BACKGROUND & AIMS:
Cirrhosis, the prevalence of which is increasing, is a risk factor for osteoporosis and fractures. However, little is known of the actual risk of hip fractures in patients with alcoholic cirrhosis. Using linked primary and secondary care data from the English and Danish nationwide registries, we quantified the hip fracture risk in two national cohorts of patients with alcoholic cirrhosis.
We followed 3,706 English and 17,779 Danish patients with a diagnosis of alcoholic cirrhosis, and we identified matched controls from the general populations. We estimated hazard ratios (HR) of hip fracture for patients vs. controls, adjusted for age, sex and comorbidity.
The five-year hip fracture risk was raised both in England (2.9% vs. 0.8% for controls) and Denmark (4.6% vs. 0.9% for controls). With confounder adjustment, patients with cirrhosis had fivefold (adjusted HR 5.5; 95% CI 4.3-6.9), and 8.5-fold (adjusted HR 8.5; 95% CI 7.8-9.3) increased rates of hip fracture, in England and Denmark, respectively. This association between alcoholic cirrhosis and risk of hip fracture showed significant interaction with age (p <0.001), being stronger in younger age groups (under 45 years, HR 17.9 and 16.6 for English and Danish patients, respectively) than in patients over 75 years (HR 2.1 and 2.9, respectively). In patients with alcoholic cirrhosis, 30-day mortality following a hip fracture was 11.1% in England and 10.0% in Denmark, giving age-adjusted post-fracture mortality rate ratios of 2.8(95% CI 1.9-3.9) and 2.0(95% CI 1.5-2.7), respectively.

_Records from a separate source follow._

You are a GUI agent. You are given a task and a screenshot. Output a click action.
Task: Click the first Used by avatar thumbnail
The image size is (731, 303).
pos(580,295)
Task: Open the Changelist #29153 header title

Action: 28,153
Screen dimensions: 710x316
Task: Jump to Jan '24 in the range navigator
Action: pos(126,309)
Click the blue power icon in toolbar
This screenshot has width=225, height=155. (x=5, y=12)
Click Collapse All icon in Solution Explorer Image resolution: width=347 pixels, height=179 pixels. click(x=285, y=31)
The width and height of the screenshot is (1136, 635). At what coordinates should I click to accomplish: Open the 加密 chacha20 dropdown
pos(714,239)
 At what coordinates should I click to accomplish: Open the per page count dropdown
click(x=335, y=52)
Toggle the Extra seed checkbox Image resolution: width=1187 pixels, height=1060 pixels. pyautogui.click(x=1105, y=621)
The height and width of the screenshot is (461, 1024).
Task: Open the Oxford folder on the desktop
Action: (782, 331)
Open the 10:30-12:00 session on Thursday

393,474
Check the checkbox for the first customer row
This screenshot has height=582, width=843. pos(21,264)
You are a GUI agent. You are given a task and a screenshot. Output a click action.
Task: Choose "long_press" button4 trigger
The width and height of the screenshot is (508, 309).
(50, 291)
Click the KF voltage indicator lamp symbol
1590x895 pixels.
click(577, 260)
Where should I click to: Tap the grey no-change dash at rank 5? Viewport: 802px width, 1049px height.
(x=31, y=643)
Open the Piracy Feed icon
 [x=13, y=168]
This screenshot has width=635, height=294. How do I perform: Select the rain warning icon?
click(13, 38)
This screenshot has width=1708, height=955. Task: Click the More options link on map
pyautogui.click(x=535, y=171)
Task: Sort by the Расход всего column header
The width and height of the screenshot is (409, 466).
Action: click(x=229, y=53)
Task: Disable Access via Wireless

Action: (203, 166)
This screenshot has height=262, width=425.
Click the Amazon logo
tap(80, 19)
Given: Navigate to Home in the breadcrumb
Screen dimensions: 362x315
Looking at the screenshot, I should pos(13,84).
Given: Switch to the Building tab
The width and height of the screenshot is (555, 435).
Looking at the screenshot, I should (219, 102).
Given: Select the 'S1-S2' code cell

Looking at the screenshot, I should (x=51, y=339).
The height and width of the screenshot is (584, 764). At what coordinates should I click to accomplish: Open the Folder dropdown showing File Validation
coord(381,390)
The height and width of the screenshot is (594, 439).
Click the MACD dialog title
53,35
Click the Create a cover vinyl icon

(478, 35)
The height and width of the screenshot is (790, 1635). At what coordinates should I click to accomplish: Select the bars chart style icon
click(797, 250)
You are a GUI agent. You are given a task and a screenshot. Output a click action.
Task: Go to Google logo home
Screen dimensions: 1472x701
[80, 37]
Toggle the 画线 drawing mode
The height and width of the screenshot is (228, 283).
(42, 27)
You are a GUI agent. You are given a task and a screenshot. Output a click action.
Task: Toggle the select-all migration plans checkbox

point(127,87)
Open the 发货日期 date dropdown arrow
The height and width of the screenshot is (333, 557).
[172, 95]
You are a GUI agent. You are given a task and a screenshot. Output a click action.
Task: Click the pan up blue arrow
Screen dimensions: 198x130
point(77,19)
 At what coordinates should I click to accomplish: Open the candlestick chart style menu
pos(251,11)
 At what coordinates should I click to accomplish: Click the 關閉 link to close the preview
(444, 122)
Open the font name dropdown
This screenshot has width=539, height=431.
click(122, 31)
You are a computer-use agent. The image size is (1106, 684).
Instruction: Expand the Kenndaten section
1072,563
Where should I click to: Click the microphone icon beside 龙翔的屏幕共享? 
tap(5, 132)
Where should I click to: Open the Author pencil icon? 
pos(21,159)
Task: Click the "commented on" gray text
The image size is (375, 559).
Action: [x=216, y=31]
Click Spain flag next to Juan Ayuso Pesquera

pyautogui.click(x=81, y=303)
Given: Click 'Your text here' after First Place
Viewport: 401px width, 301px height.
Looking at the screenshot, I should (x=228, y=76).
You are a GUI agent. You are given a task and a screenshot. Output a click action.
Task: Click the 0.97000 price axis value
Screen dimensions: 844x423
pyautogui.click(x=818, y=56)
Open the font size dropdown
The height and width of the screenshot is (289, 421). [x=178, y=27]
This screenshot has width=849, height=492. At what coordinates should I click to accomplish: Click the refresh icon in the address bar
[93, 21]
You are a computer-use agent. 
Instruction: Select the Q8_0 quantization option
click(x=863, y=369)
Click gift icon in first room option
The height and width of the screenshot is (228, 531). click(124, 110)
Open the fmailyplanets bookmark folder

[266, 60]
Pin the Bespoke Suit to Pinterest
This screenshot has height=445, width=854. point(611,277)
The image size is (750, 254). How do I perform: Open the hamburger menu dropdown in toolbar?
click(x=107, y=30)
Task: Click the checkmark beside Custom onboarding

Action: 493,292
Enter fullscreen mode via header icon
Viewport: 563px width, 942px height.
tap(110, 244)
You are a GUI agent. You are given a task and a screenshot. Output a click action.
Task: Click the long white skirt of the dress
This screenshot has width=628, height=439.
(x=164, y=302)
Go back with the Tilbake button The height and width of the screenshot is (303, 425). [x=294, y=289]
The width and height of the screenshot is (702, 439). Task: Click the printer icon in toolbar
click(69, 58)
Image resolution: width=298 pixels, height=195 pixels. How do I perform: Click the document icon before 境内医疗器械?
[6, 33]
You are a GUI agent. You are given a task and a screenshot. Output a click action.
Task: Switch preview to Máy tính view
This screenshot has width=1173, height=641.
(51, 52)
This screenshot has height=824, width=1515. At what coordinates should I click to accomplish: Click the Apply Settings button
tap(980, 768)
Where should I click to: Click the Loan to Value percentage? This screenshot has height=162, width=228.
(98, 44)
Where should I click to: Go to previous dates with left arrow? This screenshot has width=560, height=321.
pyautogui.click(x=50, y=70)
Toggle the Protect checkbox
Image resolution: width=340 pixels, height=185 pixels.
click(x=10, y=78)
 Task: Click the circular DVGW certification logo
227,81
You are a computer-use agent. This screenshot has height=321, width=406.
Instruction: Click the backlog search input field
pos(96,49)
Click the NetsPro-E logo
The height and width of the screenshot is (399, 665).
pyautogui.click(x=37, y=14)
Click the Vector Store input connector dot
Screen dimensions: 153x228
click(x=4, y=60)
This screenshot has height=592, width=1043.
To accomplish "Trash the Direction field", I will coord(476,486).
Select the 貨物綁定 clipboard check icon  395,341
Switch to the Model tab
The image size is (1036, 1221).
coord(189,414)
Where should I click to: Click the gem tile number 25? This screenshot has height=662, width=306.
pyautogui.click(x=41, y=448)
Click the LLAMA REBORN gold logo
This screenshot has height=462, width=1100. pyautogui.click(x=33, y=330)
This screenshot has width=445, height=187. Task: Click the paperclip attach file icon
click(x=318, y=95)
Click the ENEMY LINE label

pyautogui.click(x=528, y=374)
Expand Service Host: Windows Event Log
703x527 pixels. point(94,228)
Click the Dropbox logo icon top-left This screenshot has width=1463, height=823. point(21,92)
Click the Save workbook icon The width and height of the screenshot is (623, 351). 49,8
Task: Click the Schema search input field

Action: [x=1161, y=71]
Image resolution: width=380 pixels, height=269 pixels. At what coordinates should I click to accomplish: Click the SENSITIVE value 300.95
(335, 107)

Patients with alcoholic cirrhosis have a markedly increased risk of hip fracture and post-hip fracture mortality compared with the general population. These findings support the need for more effort towards fracture prevention in this population, to benefit individuals and reduce the societal burden.
Alcoholic cirrhosis creates a large public health burden and is a risk factor for bone fractures. Based on data from England and Denmark, we found that hip fractures occur more than five times more frequently in people with alcoholic cirrhosis than in people without the disease. Additionally, the aftermath of the hip fracture is severe, such that up to 11% of patients with alcoholic cirrhosis die within 30 days after their hip fracture. These results suggest that efforts directed towards fracture prevention in people with alcoholic cirrhosis could be beneficial.